BARI - “Sono deluso da me stesso. Dall’incapacità di captare i segnali criptici che Emanuela mi mandava, di prevenire, di intervenire, convincendola a evitare l’inevitabile”. Sono parole cariche di dolore e dignità quelle di Giorgio Perinetti a un anno dalla scomparsa della figlia Emanuela, morta a soli 34 anni a causa dell’anoressia.
Giorgio Perinetti è uno dei manager calcistici più noti e longevi d’Italia, è stato dirigente a vari livelli di Roma e Napoli, Juventus, Palermo, Siena, Bari, Venezia, Genoa, Brescia e Avellino. Con la figlia condivideva la passione e il lavoro nel mondo del pallone. Emanuela era un’apprezzata manager nell’ambito del marketing. Una donna in carriera.

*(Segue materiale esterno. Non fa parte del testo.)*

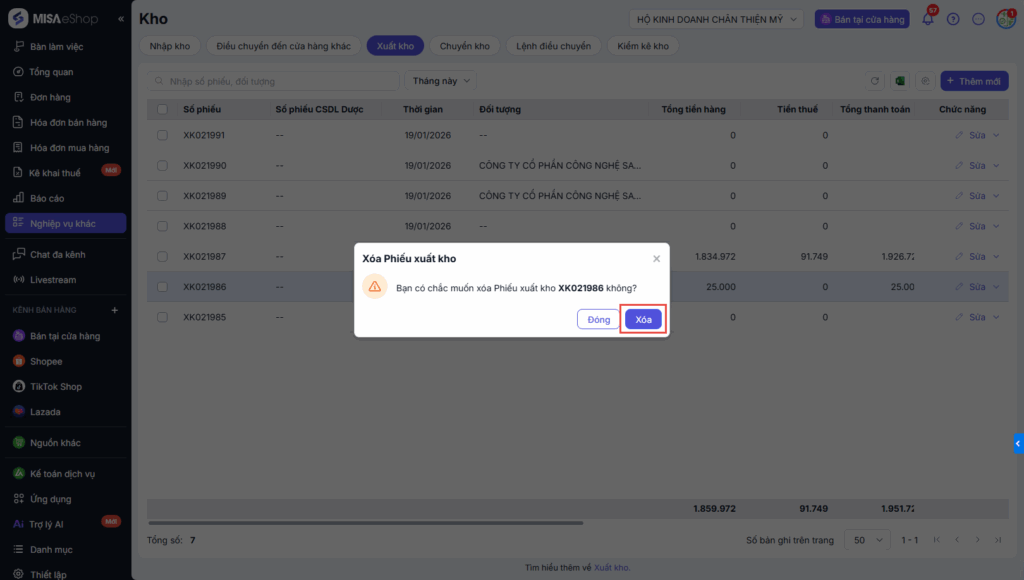Screen dimensions: 1024x580
Task: Close the delete dialog with X
Action: coord(656,258)
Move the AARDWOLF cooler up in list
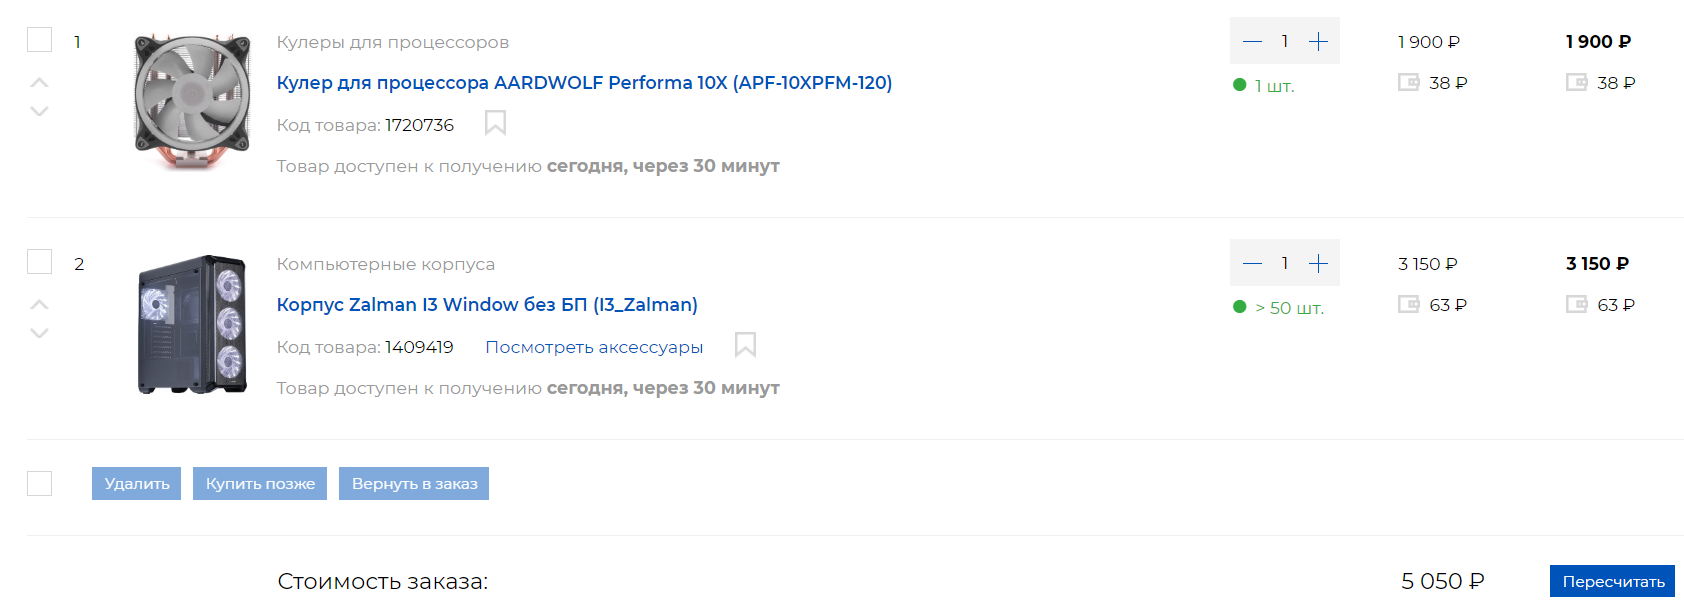This screenshot has height=607, width=1684. click(39, 82)
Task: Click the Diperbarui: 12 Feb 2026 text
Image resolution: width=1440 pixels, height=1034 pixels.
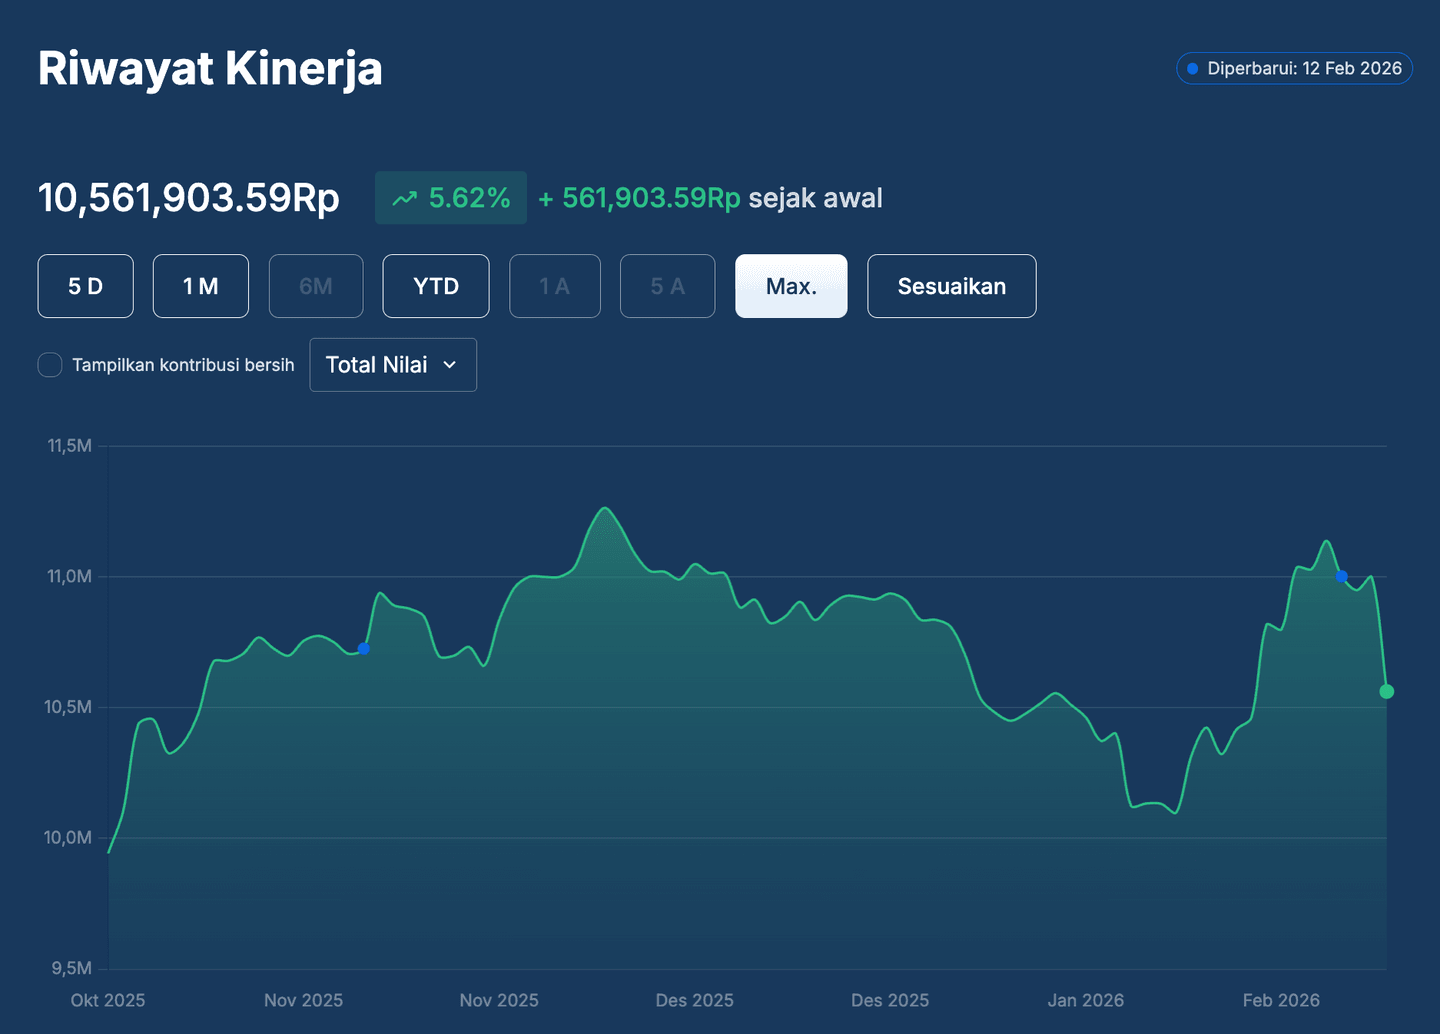Action: (1304, 69)
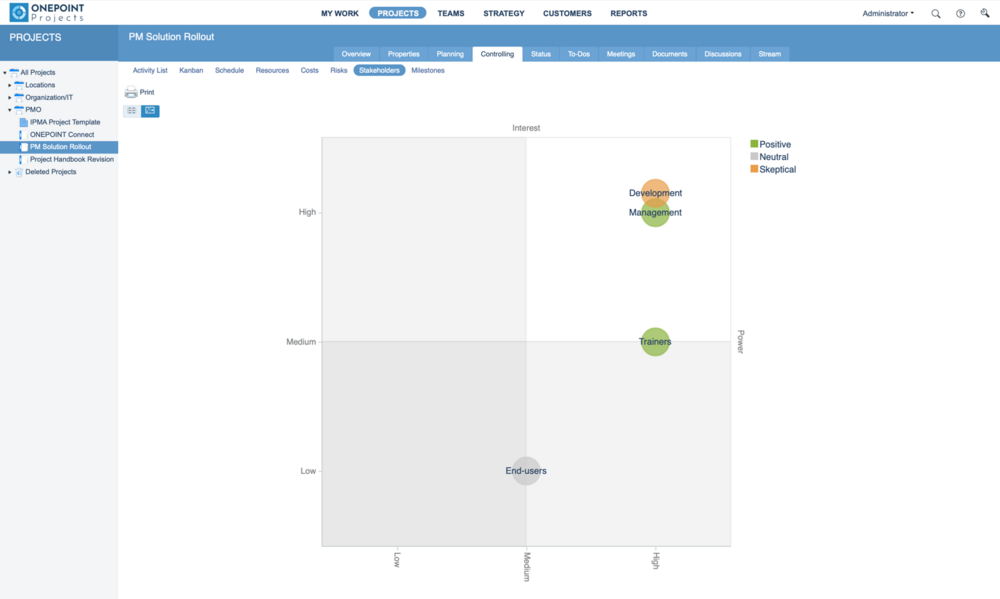Click the admin tools magnifier icon
Screen dimensions: 1000x599
(984, 13)
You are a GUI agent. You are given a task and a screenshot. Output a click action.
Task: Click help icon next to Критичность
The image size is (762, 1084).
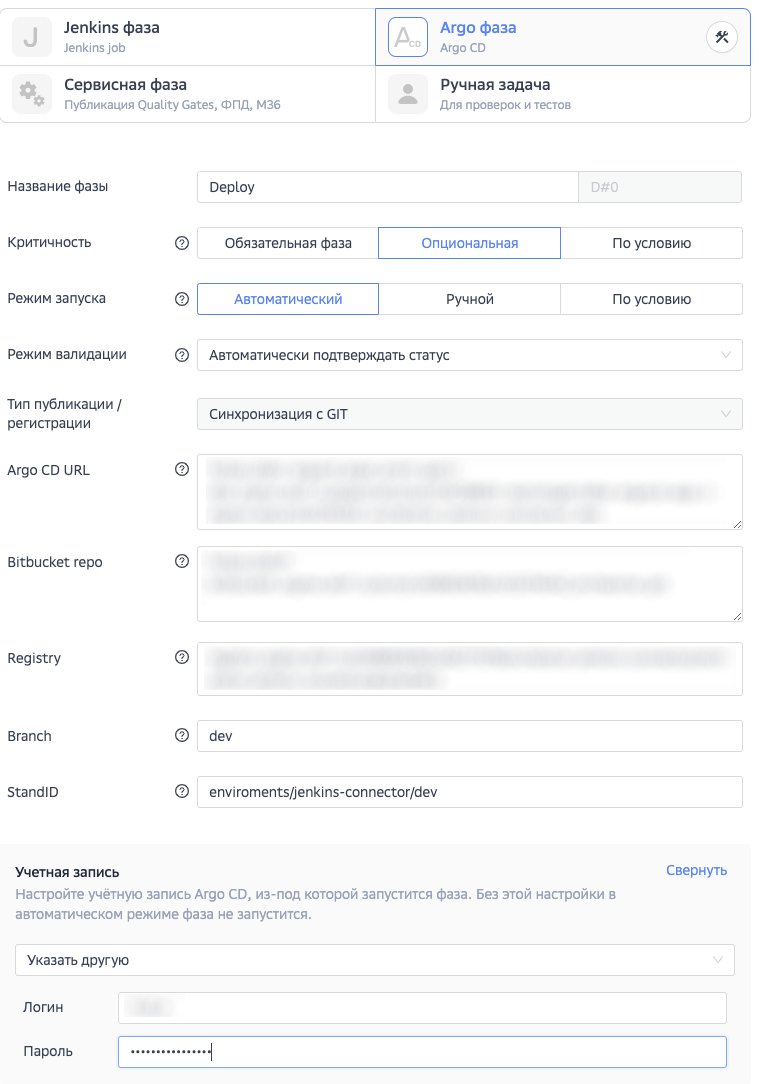click(182, 243)
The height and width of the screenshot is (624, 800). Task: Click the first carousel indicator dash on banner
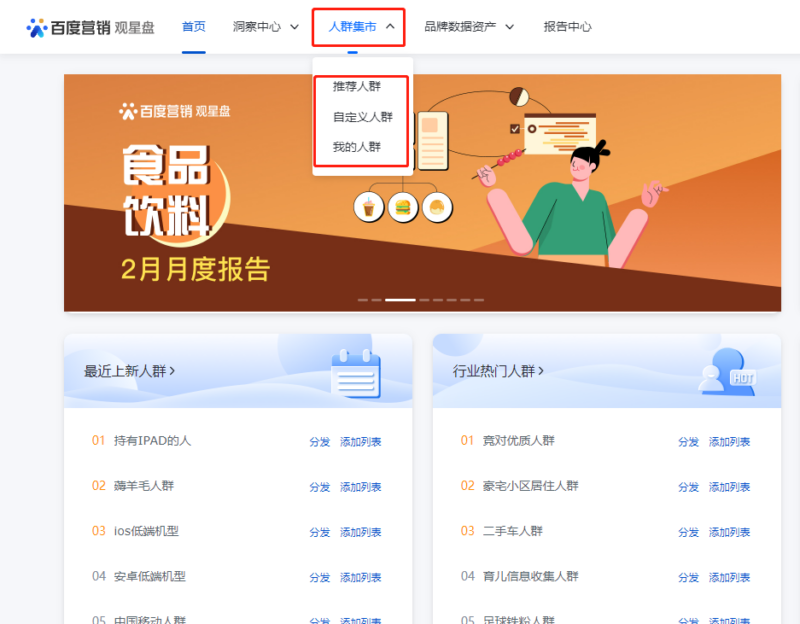click(x=363, y=299)
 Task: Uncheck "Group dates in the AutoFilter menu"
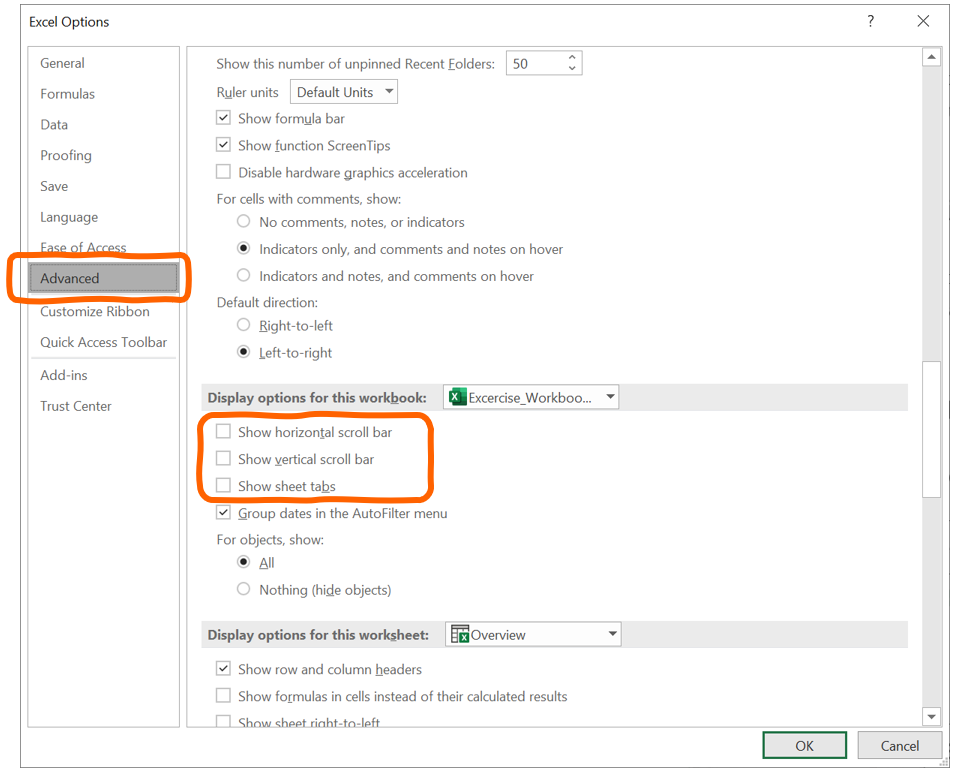pos(223,512)
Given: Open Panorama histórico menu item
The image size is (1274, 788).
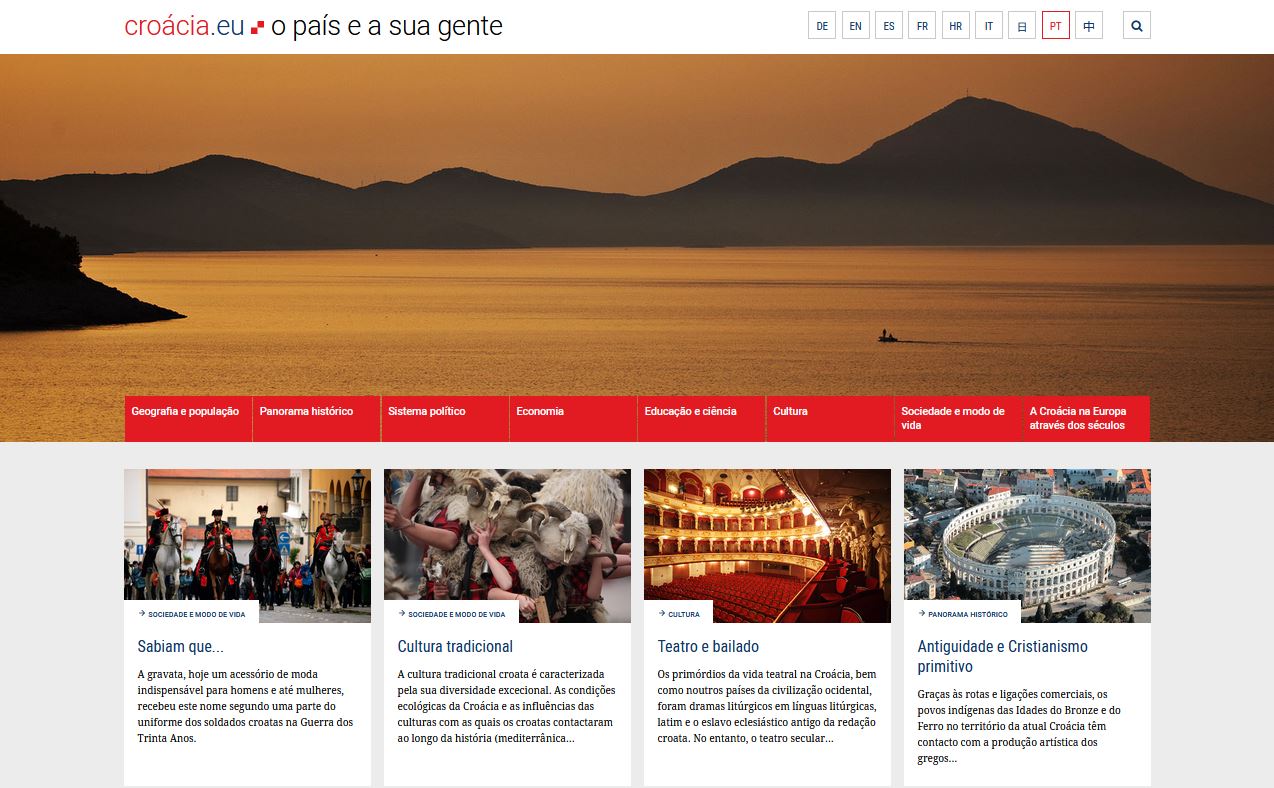Looking at the screenshot, I should 307,412.
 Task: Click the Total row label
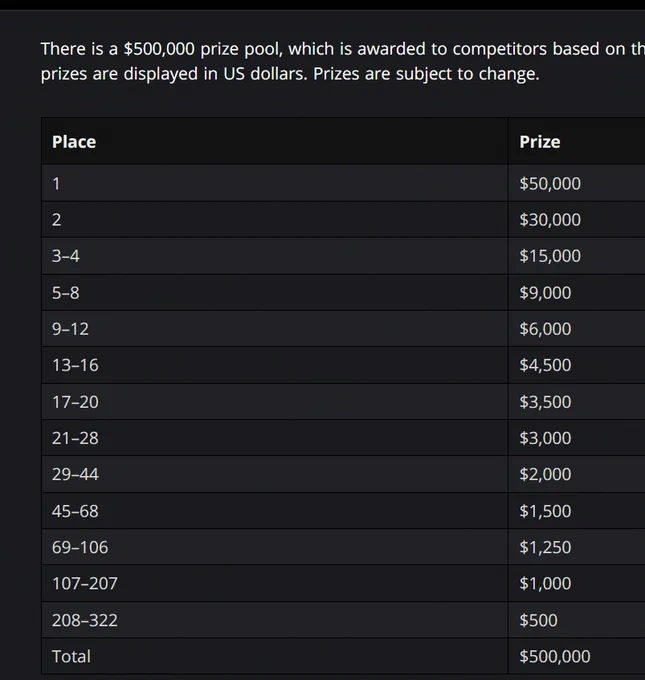(72, 656)
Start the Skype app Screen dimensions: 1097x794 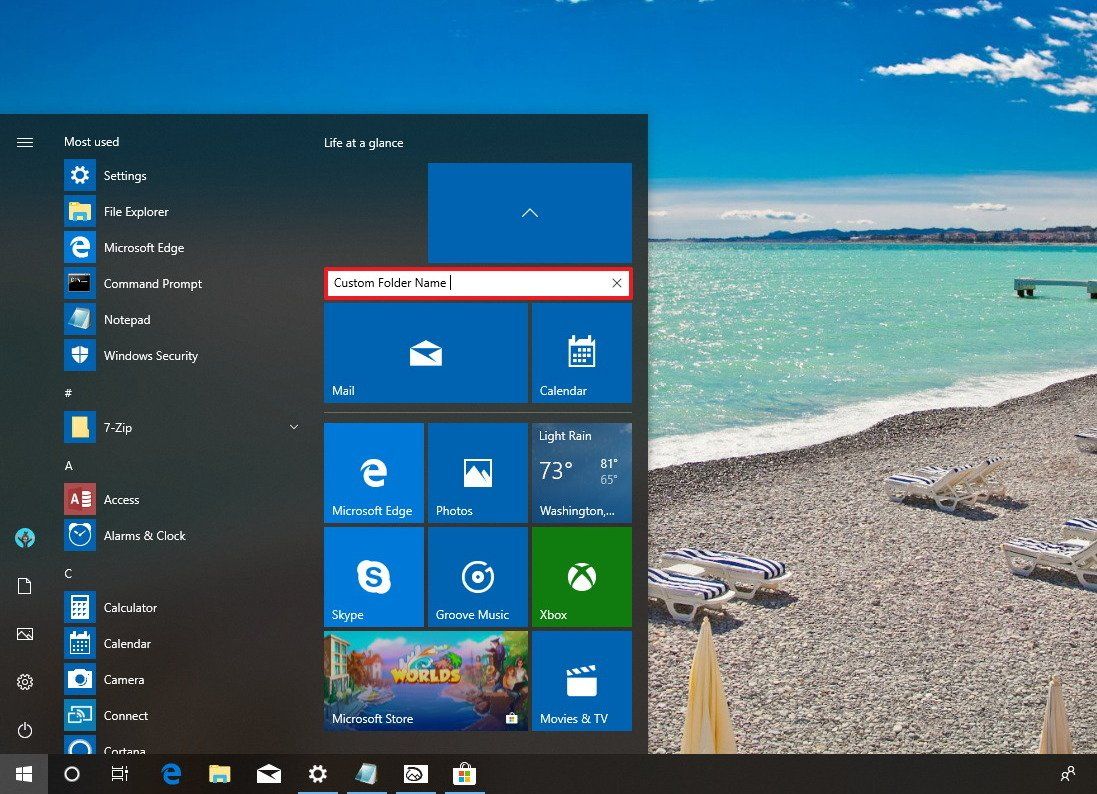point(373,576)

Eppure, come racconta Perinetti al Corriere della Sera, i successi professionali non hanno minimamente sopito il demone che divorava Emanuela. Il perché resta un mistero per il padre: “Me lo continuo a chiedere ogni giorno, ogni minuto di quel che mi resta da vivere. Ma non trovo mai una spiegazione. Rimane incomprensibile come una ragazza con la sua energia e i suoi valori sia stata sopraffatta da quelle ombre interiori che le hanno creato un disagio tanto devastante quanto irreparabile”.
E il ricordo corre subito agli ultimi giorni di vita di Emanuela: “La degenza in ospedale alla fine della sua giovane esistenza, quell’iniziale ostracismo al ricovero, il progressivo abbandono fino all’evidenza, alla tenerezza che infondeva quel suo corpicino sempre più esile”.
Ma da quanto tempo Emanuela soffriva di anoressia?”. Probabilmente da più di un anno. Ma è tipico di questo disturbo negarne l’evidenza, raccontare bugie per continuare a nasconderlo. Abbiamo capito tutto troppo tardi”. E ha mai parlato con la figlia della malattia? Come ha provato a salvarla? “Nell’attimo in cui ho smascherato le sue bugie e compreso in pieno il problema, le ho parlato con sincerità ma pure con decisione. È servito a poco. Non sono riuscito neppure con l’aiuto dei medici a ottenere il suo consenso al ricovero, avvenuto poi soltanto dopo un malore e uno svenimento in casa”.
Dal giorno della morte di Emanuela, per il padre è cominciata una nuova vita. Una vita non più scandita dall’idea di vivere ma di sopravvivere: “Nel mio caso sopravvivenza è l’unico sostantivo pertinente. L’unico modo è poter essere utile ad altri attraverso il racconto di questa esperienza con iniziative che non solo ne conservino il ricordo, ma che lo trasformino in opportunità di guarigione per ragazze e ragazzi affetti da disturbi alimentari, purtroppo sempre più numerosi. Ricordarla serve soprattutto ad affrontare la battaglia ai disturbi alimentari, così diffusi tra i giovani”.
Infine, nell’intervista al Corsera, Giorgio Perinetti fornisce un consiglio a tutti i genitori che si trovano ad affrontare lo stesso tragico percorso: “A loro dico che bisogna saper ascoltare con pazienza, non reprimendo nervosamente i primi sintomi ma dimostrando interesse, dolcezza. E poi agire, rivolgendosi subito con fiducia e senso di partecipazione alle associazioni che si occupano del contrasto all’anoressia”.